What emerges is a dismaying picture of a complicated, often bewildering health system that is overmatched by the nation’s burden of disease:

  • Chronic illnesses, which often sicken people in middle age after the protective vitality of youth has ebbed, erase more than twice as many years of life among people younger than 65 as all the overdoses, homicides, suicides and car accidents combined, The Post found.
  • The best barometer of rising inequality in America is no longer income. It is life itself. Wealth inequality in America is growing, but The Post found that the death gap — the difference in life expectancy between affluent and impoverished communities — has been widening many times faster. In the early 1980s, people in the poorest communities were 9 percent more likely to die each year, but the gap grew to 49 percent in the past decade and widened to 61 percent when covid struck.
  • Life spans in the richest communities in America have kept inching upward, but lag far behind comparable areas in Canada, France and Japan, and the gap is widening. The same divergence is seen at the bottom of the socioeconomic ladder: People living in the poorest areas of America have far lower life expectancy than people in the poorest areas of the countries reviewed.
  • Forty years ago, small towns and rural regions were healthier for adults in the prime of life. The reverse is now true. Urban death rates have declined sharply, while rates outside the country’s largest metro areas flattened and then rose. Just before the pandemic, adults 35 to 64 in the most rural areas were 45 percent more likely to die each year than people in the largest urban centers.

“The big-ticket items are cardiovascular diseases and cancers,” said Arline T. Geronimus, a University of Michigan professor who studies population health equity. “But people always instead go to homicide, opioid addiction, HIV.”

Behind all the mortality statistics are the personal stories of loss, grief, hope. And anger. They are the stories of chronic illness in America and the devastating toll it exacts on millions of people — people like Bonnie Jean Holloway.

For years, Holloway rose at 3 a.m. to go to her waitress job at a small restaurant in Louisville that opened at 4 and catered to early-shift workers.

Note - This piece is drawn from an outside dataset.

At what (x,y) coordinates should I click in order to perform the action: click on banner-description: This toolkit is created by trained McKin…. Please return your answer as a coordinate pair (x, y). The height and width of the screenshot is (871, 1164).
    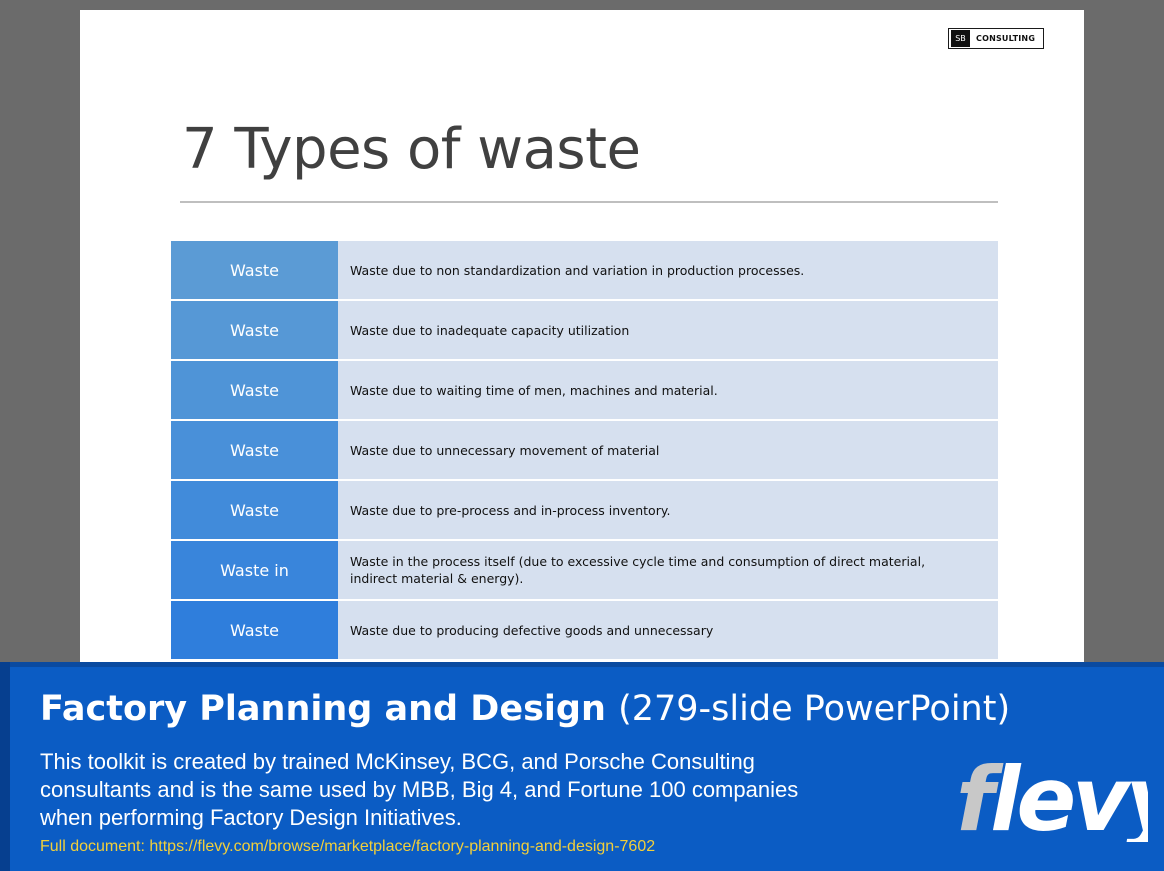
    Looking at the image, I should click on (420, 790).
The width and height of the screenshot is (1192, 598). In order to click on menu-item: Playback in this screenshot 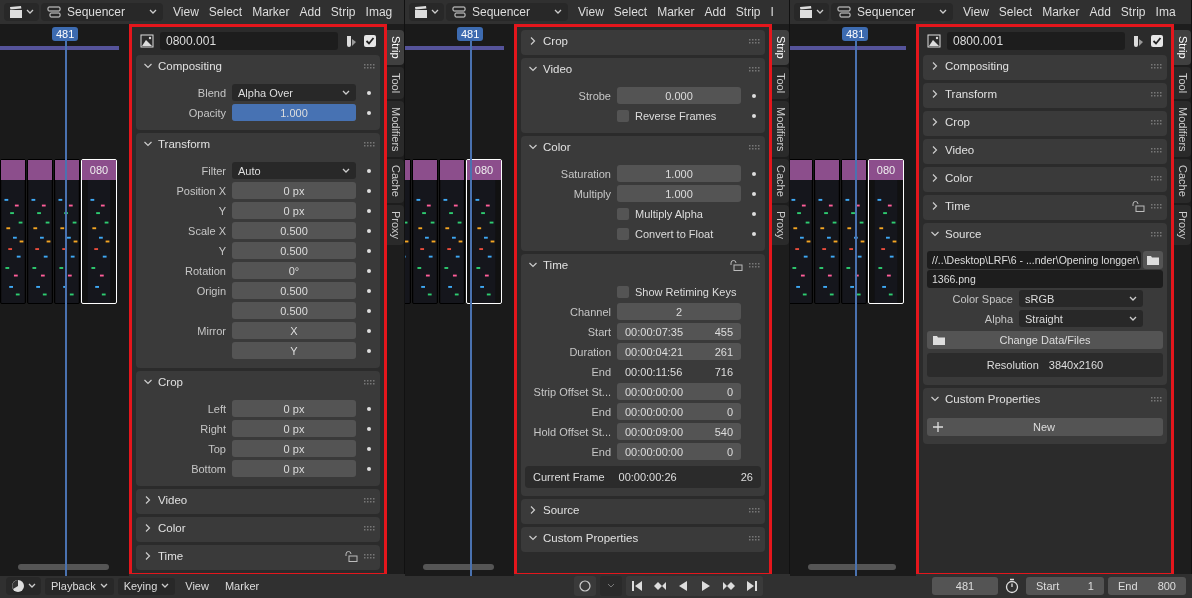, I will do `click(80, 586)`.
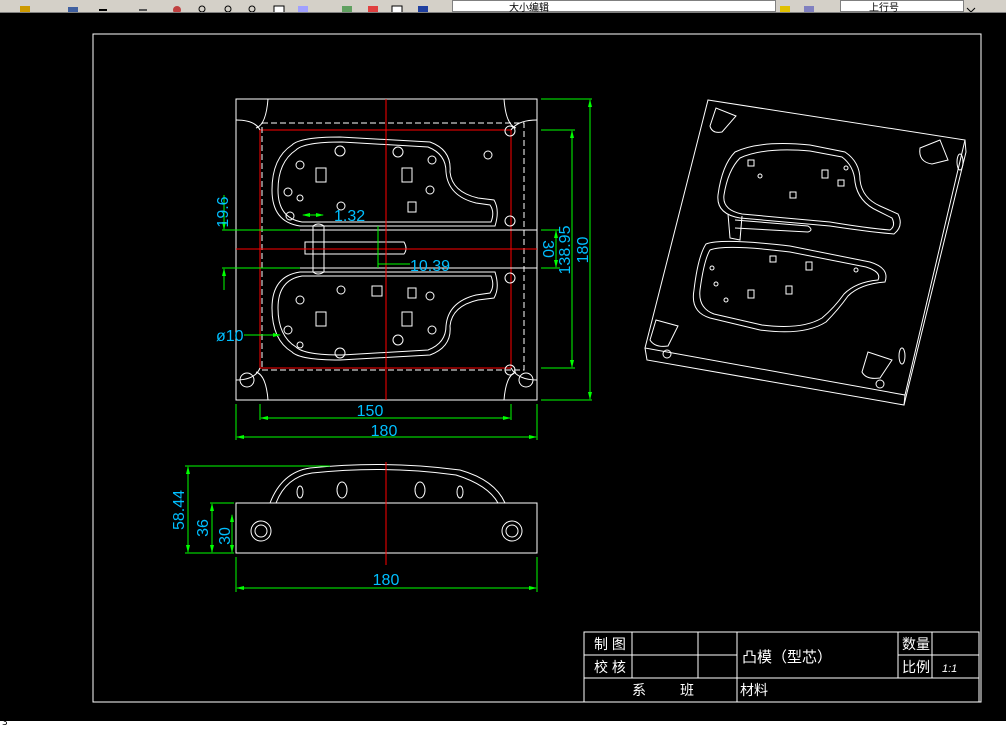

Later, Holloway worked at a Bob Evans restaurant right off Interstate 65 in Clarksville, Ind. She often worked a double shift, deep into the evening. She was one of those waitresses who becomes a fixture, year after year.

Those years were not kind to Holloway’s health.

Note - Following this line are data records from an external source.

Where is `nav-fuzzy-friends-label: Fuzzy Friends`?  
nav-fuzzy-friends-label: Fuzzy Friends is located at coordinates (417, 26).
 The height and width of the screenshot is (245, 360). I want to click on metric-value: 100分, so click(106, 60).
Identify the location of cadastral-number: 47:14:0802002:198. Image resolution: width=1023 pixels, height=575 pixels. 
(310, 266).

She never went to the doctor, not counting the six times she delivered a baby, according to her eldest daughter, Desirae Holloway. She was covered by Medicaid, but for many years, didn’t have a primary care doctor.

She developed rheumatoid arthritis, a severe autoimmune disease. “Her hands were twisted,” recalled friend and fellow waitress Dolly Duvall, who has worked at Bob Evans for 41 years. “Some days, she had to call in sick because she couldn’t get herself walking.”

The turning point came a little more than a decade ago when Holloway dropped a tray full of water glasses. She went home and wept. She knew she was done.

Her 50s became a trial, beset with multiple ailments, consistent with what the Centers for Disease Control and Prevention has found — that people with chronic diseases often have them in bunches. She was diagnosed with emphysema and chronic obstructive pulmonary disease — known as COPD — and could not go anywhere without her canister of oxygen.

Her family found the medical system difficult to trust. Medicines didn’t work or had terrible side effects. Drugs prescribed for Holloway’s autoimmune disease seemed to make her vulnerable to infections. She would catch whatever bug her grandkids caught. She developed a fungal infection in her lungs.

Tobacco looms large in this sad story. One of the signal successes of public health in the past half-century has been the drop in smoking rates and associated declines in lung cancer. But roughly 1 in 7 middle-aged Americans still smokes, according to the CDC. Kentucky has a deep cultural and economic connection to tobacco. The state’s smoking rates are the second-highest in the nation, trailing only West Virginia. Holloway began smoking at 12, Desirae said. And for a long time, restaurants still had a smoking section right next to the nonsmoking section.